-- begin --

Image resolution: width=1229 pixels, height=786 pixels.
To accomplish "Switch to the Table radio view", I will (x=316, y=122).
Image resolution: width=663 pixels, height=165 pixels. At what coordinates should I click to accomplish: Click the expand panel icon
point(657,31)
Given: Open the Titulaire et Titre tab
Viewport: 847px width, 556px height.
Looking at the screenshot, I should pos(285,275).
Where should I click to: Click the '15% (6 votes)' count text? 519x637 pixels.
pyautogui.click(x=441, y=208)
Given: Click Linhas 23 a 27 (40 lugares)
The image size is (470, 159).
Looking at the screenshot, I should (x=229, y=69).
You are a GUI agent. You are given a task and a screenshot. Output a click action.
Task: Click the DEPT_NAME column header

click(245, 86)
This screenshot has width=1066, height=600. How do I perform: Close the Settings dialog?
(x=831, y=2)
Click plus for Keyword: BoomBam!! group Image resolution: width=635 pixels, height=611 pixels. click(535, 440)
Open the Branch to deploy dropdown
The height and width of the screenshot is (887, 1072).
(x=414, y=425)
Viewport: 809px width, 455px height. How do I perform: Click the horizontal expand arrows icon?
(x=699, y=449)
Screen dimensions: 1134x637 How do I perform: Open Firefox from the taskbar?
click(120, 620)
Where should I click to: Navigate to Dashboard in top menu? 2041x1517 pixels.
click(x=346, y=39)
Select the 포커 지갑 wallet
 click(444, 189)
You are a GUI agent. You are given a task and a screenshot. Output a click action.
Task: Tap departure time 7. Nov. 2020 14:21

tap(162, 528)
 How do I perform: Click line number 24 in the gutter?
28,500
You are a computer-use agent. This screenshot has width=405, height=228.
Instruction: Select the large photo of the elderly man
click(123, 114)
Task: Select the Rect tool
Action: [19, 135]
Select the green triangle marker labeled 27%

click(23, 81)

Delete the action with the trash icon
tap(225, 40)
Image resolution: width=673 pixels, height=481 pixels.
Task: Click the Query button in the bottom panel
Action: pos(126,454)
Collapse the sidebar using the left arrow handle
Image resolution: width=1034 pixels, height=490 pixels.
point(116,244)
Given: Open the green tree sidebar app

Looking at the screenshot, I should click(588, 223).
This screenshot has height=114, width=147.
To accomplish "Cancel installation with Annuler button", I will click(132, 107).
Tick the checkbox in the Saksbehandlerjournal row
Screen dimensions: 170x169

-- end --

Swap "Table" for "Grid" in everything from the start of the data down to the line containing "will (x=316, y=122).", and give those lines again with nothing else changed.

Image resolution: width=1229 pixels, height=786 pixels.
To accomplish "Switch to the Grid radio view", I will (x=316, y=122).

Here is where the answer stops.